In the mid-1960s, ethnic tensions among the predominantly Muslim Hausa and Fulani peoples in the north, the Muslim and Christian Yoruba in the southwest, and the predominantly Christian Igbos in the southeast were exacerbated by widespread poverty and rumors of corruption in the national government. The poem was composed in May 1966 during the tumultuous period between the coup d’état of January 1966, led by the Igbo general Ironsi, which unseated the widely despised government of Abubakar Tafawa Balewa, and the countercoup of July 1966, led by General Yakubu Gowon.
In the days following the first coup there had been a genuine feeling of elation throughout the country, because Nigerians from all ethnic groups had hoped that a change in regime would enable a more unified national government. But accusations soon spread that General Ironsi had set out to serve only the Igbos rather than to represent all Nigerians. Ethnic tensions flared up again, leading to the countercoup, to massacres of Igbos, who fled to the southeast, and eventually to the secession of the southeastern region of Nigeria as the Republic of Biafra. The ensuing struggle is known as the Nigerian civil war, or the Biafran war (1967–70).

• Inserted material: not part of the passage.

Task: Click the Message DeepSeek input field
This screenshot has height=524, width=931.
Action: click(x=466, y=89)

Okigbo’s poem comments on these current events, offering “condolences . . . from our swollen lips laden with / condolences” to those innocent people who were killed as part of General Ironsi’s coup. The speaker tells us, “the General has carried the day,” and “the elephant has fallen.” As in earlier poems, Okigbo uses images of the elephant and stone to symbolize forces that resist change, in this case the corrupt government brought down by Ironsi’s coup.

Christopher Okigbo
In the poem as in the rest of the poem sequence, the forces of change are represented by thunder. Throughout his career, Okigbo wrote about the intertwined forces of destruction and renewal, often through the vehicle of a priestly, questing speaker who enacts a ritualized search for enlightenment over the course of a poem sequence. Here, too, Okigbo identifies himself as the “oracle” who “enlightens” readers about the forces of creation and chaos at work in these political upheavals.

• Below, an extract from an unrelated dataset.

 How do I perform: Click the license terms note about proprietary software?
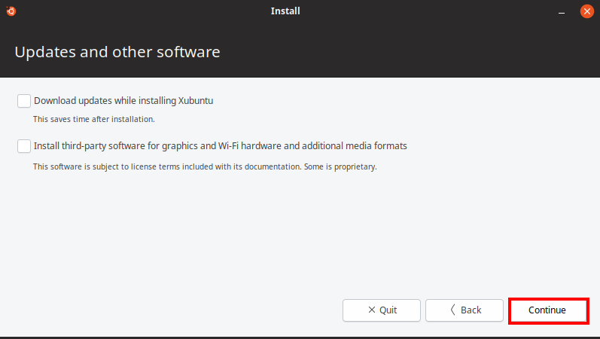coord(205,166)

Speaking as an oracle, Okigbo worries that the same thunder that brought about this positive political change may also lead to more violence, warning, “Thunder that has struck the elephant can make a bruise.” For this reason, the poem repeats the mantra of “condolences”: the dead must be mourned but not used as motivation for further killing. As the oracle says, “we should forget the names / we should bury the date,” so that the country can move forward.
Sadly, as Okigbo feared, the violence did escalate, and he himself was killed while serving in the Biafran army in 1967.
Bibliography
Okafor, Dubem. The Dance of Death: Nigerian History and Christopher Okigbo’s Poetry. Trenton, N.J.: Africa World Press, 1998.
Okigbo, Christopher. “Elegy for Slit-Drum.” Labyrinths with Path of Thunder. Ibadan, Nigeria: Heinemann, 1971. Reprinted in The Heinemann Book of African Poetry in English, edited by Adewale Maja-Pearce. Oxford: Heinemann, 1990, 27–29.